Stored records
- - - -
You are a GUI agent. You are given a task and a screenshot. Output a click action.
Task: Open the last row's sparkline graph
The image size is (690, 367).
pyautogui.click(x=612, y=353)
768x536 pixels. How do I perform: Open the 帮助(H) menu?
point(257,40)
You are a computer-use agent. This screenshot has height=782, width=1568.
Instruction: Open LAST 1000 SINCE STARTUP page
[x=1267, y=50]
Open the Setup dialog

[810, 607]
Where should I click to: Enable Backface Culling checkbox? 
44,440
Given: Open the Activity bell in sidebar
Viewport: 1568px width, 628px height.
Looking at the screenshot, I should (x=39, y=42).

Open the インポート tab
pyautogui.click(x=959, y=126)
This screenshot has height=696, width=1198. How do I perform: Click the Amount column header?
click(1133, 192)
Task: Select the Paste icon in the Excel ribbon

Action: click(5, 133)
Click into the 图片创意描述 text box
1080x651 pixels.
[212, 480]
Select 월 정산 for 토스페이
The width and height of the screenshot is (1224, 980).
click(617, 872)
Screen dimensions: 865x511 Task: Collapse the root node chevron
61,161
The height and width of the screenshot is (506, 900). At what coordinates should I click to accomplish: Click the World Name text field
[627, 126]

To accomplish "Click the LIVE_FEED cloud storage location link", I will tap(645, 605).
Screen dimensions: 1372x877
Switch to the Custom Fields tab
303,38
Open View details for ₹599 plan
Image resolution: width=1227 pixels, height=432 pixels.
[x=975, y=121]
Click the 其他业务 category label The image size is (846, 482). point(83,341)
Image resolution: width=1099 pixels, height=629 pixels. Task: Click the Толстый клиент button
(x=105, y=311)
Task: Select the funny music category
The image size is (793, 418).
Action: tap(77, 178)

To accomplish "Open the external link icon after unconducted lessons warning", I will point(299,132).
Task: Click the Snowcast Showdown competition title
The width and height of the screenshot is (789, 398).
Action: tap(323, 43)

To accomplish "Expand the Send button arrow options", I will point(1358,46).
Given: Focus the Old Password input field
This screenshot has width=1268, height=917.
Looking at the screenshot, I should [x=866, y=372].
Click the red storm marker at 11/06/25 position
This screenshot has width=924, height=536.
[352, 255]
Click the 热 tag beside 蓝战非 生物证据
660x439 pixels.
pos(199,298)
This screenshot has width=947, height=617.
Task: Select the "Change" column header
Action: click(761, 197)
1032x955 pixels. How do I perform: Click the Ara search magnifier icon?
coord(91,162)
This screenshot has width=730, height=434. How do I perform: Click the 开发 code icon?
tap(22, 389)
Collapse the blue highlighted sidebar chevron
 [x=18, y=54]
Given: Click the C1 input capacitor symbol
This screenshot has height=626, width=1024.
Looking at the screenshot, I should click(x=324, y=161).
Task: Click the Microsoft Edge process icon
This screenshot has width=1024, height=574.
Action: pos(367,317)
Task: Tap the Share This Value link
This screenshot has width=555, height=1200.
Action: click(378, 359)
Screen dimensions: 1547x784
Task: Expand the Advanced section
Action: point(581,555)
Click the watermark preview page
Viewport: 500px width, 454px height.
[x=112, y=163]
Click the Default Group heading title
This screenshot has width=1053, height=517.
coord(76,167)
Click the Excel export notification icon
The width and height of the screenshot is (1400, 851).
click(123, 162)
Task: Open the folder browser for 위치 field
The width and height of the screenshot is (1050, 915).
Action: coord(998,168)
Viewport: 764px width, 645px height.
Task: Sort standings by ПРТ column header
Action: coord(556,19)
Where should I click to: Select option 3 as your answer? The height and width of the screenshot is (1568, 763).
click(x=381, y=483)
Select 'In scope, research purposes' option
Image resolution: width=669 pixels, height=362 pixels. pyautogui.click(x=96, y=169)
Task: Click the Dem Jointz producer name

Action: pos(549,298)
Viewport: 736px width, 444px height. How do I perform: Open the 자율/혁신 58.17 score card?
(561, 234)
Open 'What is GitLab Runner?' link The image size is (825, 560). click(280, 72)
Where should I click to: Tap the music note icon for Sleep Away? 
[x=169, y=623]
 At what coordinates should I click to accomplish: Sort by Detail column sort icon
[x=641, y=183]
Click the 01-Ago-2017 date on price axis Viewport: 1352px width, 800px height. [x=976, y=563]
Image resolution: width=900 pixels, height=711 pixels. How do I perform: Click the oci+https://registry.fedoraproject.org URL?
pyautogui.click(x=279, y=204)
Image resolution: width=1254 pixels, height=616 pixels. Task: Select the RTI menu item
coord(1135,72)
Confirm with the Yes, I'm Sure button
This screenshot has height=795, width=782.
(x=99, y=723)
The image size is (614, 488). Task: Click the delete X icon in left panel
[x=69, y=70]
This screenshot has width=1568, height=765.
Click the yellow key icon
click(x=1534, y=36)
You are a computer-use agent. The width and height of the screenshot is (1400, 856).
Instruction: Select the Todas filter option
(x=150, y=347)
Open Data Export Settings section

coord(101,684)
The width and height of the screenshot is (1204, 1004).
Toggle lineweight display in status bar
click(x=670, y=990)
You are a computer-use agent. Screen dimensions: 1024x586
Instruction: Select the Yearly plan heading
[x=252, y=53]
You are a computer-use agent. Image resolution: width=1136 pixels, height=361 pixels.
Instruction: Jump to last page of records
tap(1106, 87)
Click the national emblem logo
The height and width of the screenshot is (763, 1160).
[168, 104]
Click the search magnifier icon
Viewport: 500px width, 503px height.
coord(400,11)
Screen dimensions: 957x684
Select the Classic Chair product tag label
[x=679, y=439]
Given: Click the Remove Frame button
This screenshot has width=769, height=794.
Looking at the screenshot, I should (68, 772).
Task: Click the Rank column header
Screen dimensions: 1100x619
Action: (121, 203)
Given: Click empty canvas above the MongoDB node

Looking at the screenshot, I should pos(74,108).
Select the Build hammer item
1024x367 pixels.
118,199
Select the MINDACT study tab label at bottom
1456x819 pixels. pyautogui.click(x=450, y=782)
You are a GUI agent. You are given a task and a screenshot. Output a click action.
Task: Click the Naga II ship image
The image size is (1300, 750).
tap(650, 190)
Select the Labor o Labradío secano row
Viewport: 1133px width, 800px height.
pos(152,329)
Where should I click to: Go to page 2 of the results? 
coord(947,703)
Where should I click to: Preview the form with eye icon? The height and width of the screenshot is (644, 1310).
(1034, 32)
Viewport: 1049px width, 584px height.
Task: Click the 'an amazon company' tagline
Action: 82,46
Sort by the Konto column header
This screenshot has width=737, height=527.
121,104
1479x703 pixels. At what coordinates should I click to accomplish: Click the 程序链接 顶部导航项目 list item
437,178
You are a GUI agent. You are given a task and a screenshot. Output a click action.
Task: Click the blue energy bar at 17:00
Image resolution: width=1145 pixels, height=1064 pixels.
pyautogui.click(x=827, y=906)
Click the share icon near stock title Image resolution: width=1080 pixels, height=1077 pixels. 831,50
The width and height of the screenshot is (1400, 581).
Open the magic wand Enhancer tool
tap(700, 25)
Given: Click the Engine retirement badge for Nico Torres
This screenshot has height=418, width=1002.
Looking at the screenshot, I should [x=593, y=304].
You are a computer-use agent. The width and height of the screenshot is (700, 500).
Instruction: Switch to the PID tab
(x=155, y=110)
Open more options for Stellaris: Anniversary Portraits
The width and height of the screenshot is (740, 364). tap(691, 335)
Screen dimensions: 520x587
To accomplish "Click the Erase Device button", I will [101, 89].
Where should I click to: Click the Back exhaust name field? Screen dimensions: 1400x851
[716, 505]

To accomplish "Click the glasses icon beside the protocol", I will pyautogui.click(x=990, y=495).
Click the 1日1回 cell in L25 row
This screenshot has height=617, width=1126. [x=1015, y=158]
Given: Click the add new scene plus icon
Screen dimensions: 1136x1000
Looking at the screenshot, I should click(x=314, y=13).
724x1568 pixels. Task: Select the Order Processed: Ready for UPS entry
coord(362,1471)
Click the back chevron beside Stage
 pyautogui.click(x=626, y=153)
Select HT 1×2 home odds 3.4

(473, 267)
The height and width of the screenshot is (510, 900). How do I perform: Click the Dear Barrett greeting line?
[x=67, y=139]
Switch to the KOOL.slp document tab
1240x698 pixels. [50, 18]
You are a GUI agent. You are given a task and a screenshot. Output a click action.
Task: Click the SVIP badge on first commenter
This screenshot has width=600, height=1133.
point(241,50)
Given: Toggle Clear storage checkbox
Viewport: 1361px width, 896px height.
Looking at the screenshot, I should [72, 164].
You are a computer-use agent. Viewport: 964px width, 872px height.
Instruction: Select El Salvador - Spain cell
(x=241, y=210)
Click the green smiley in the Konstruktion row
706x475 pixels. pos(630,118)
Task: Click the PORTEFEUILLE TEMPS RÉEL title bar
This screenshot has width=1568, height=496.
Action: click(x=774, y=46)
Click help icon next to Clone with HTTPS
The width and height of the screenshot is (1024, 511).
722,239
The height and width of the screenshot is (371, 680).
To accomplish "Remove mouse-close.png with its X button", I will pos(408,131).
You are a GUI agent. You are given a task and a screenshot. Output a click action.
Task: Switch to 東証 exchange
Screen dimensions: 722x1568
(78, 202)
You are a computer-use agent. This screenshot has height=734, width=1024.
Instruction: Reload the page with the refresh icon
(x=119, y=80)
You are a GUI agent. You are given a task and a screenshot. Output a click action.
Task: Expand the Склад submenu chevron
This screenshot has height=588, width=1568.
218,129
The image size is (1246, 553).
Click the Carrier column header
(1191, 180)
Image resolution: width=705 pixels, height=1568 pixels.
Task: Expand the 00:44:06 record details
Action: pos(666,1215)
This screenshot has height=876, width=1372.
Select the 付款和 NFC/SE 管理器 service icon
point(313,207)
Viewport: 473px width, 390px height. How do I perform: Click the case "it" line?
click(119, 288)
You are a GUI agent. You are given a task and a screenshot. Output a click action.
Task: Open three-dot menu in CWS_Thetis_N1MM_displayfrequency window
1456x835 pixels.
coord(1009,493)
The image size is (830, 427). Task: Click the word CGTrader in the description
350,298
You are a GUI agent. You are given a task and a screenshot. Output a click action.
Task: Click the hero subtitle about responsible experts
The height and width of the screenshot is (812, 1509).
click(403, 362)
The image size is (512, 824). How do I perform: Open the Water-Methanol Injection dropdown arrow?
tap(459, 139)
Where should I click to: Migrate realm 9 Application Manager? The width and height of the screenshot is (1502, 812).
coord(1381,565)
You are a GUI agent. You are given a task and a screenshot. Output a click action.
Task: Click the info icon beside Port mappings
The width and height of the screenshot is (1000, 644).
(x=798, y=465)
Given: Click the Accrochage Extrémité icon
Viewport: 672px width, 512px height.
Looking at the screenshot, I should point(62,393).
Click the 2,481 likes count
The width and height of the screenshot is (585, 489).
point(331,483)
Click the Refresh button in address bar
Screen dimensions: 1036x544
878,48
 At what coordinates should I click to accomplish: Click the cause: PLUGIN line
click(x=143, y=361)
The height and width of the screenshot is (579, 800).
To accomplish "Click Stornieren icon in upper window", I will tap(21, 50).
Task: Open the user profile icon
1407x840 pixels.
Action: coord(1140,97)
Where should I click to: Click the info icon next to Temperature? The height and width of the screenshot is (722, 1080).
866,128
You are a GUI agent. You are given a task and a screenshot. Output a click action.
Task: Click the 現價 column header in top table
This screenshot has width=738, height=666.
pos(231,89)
- - - -
Task: All lines above with "category" in them should be returned.

Answer for this exercise:
Click the 其他业务 category label The image size is (846, 482). point(83,341)
Task: Select the funny music category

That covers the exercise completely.